I also thought the shot of the partners on the upper, unfinished floor all spread out and gazing through the windows looked like it was done for a music video. Too stagey. And while someone might note that everyone fit perfectly in their windows except Don, split nearly down the middle by the frame, it all seemed too heavy-handed. (Besides, I’m still waiting to have the energy to write about the importance of windows – and elevators – this season. I don’t have time for frames. Or teeth.).

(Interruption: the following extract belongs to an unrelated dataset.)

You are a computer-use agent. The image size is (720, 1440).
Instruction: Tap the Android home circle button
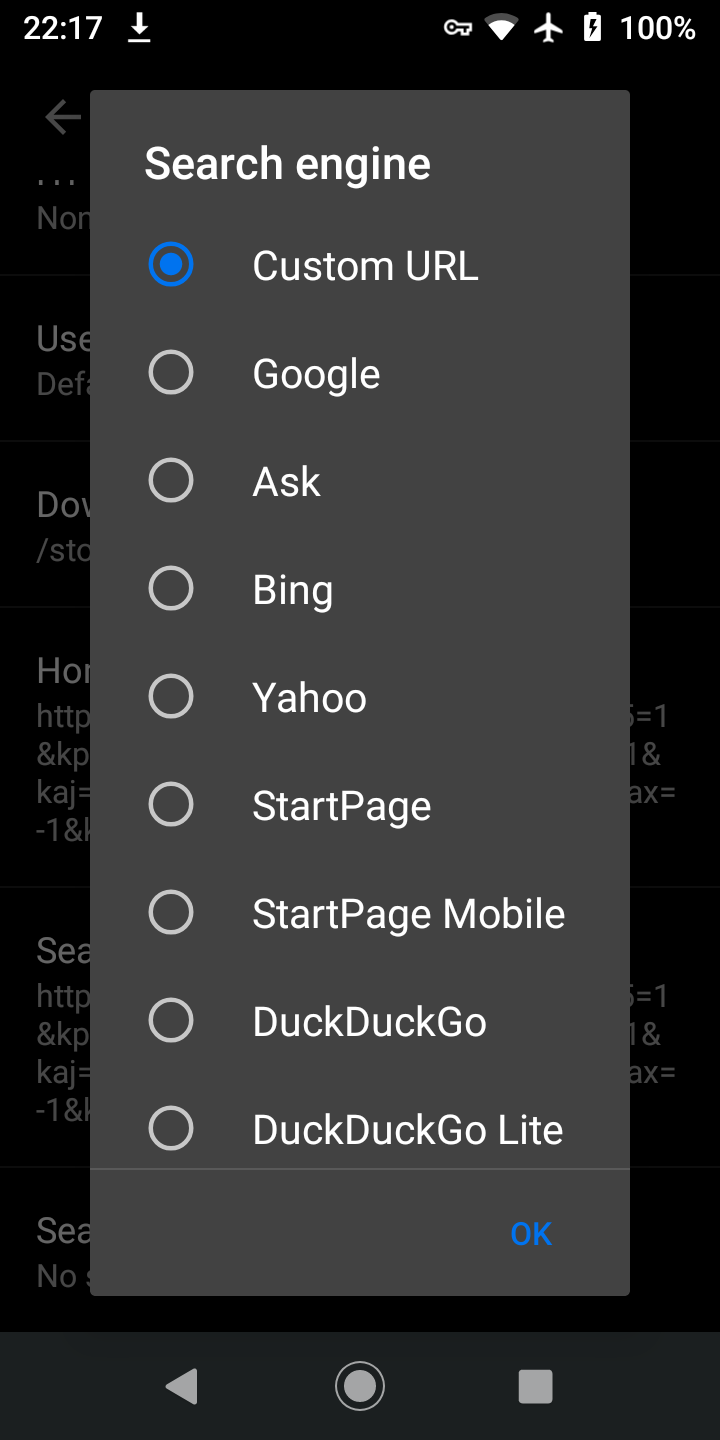(360, 1386)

The other two scenes that didn’t play for me were linked. Don, finally giving Megan what she wants – the pulled strings that landed her the commercial (that part was fine, because it signaled he’d given up on her having grand aspirations, harking back to earlier in the episode when he noted that “you don’t want it this way,” that it’s better to be someone’s discovery than the wife of someone with connections). What I didn’t like was the stagey walk-off, leaving Megan to her fantasies while he walked slowly, coolly through the darkness to the bar (again, too stagey). And then the ending bar scene, when one of two very pretty young women asks him, “Are you alone.” That felt like half an anvil. And I just wished Don had kept staring straight ahead, so we were unsure what he might be thinking or considering. But no, there’s that slow, overly dramatic turn of the head to the woman asking the question — and fade to black. (And yes I’m jaded enough to have immediately thought of The Sopranos.)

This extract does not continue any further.